Assembly Bill 215 “ is a step in the right direction in streamlining dismissal in cases of egregious classroom misconduct,”said Students Matter, the group that filed Vergara v. State of California. “However, the proposed changes related to dismissal in cases of poor performance do nothing to alleviate the burdensome dismissal process outlined during weeks of testimony” in the case.

In his preliminary decision, Judge Rolf Treu invalidated three laws governing teacher dismissal and laws granting tenure after two years of probation and requiring layoffs by seniority, but put his ruling on hold pending the outcome of an expected appeal.

Assemblywoman Joan Buchanan, D-Alamo, who chairs the Assembly Education Committee, authored AB 215 after Brown vetoed her dismissal bill last year, saying some of the changes would have worsened an already complex process. But he also encouraged her to try again, and she did so by bringing together two adversaries on the issue, the California Teachers Association and the nonprofit advocacy group EdVoice, and narrowing the scope to focus on “egregious misconduct” cases – those involving sex crimes and abuse in the classroom and some drug offenses. She also ran the bill by Brown before going public with it.
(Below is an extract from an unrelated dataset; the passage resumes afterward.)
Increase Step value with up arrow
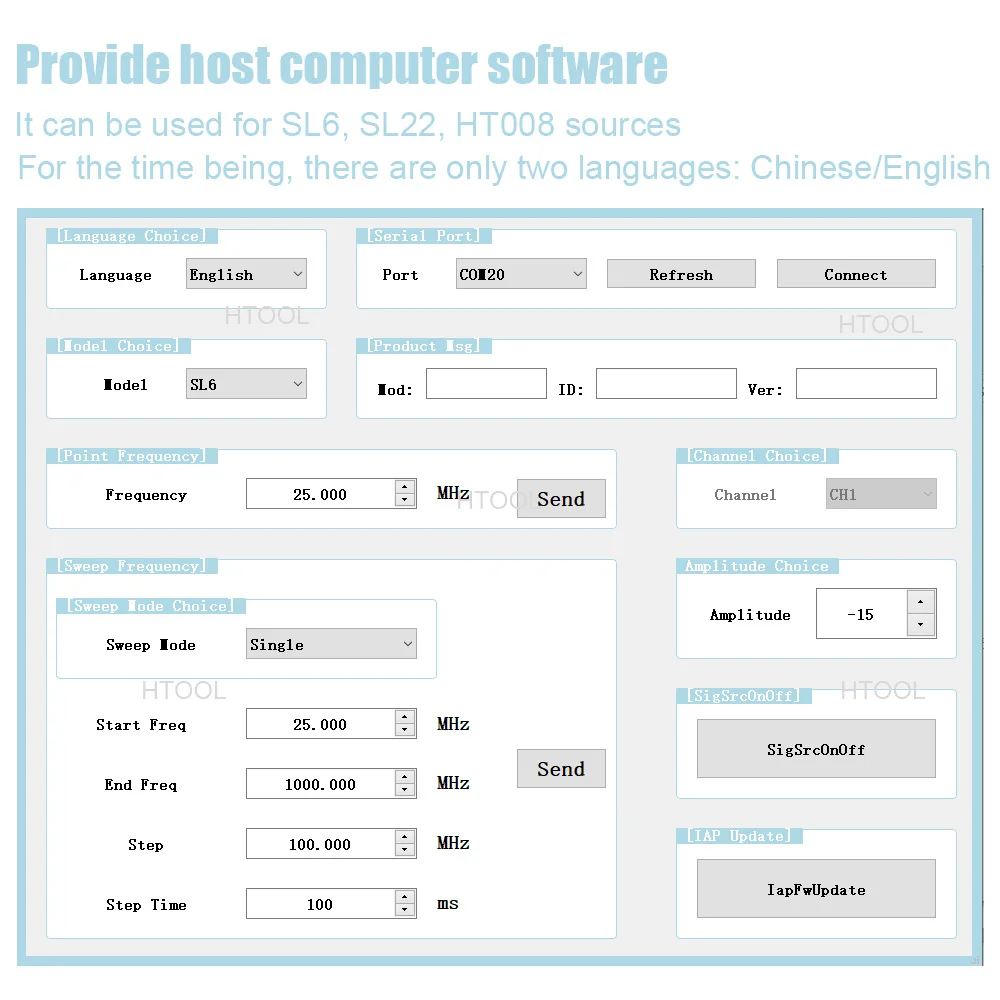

By cutting the time and expense of litigating these types of cases, districts should be able to avoid out-of-court settlements like the one between the Los Angeles Unified School District and Mark Berndt, an elementary school teacher accused in 2012 of sexually abusing dozens of students. In that case L.A. Unified paid Berndt $40,000 to not appeal his firing. He was sentenced in 2013 to 25 years in prison for committing lewd acts on children. The law will also prohibit districts from agreeing to nondisclosure agreements and expunging accusations of abuse from personnel records if teachers agree to quit.

Buchanan narrowed the scope to deal primarily with ‘egregious misconduct’ cases – those involving sex crimes and abuse in the classroom and some drug offenses. She also ran the bill by Brown before going public with it.

Key ways that AB 215 will expedite and simplify the dismissal process in egregious misconduct cases include:

  • Creating a separate hearing process after a school board has voted to fire a teacher for egregious misconduct. The case would go before an administrative law judge, whose decision would be binding. Cases not involving egregious misconduct would continue as before, with hearings by a three-person panel consisting of an administrative law judge and two educators, one chosen by the district and one by the teacher. The CTA opposes eliminating the panel, called a Commission on Professional Competence, for dismissals based on charges of poor performance.
  • Giving a teacher 30 days to appeal a firing by the district; the hearing before the administrative law judge would then begin within 60 days;
  • Allowing evidence of egregious misconduct older than four years to be used as evidence;
  • Permitting charges of egregious misconduct to be filed over the summer. Notice of dismissal for unsatisfactory performance must be filed during the school year.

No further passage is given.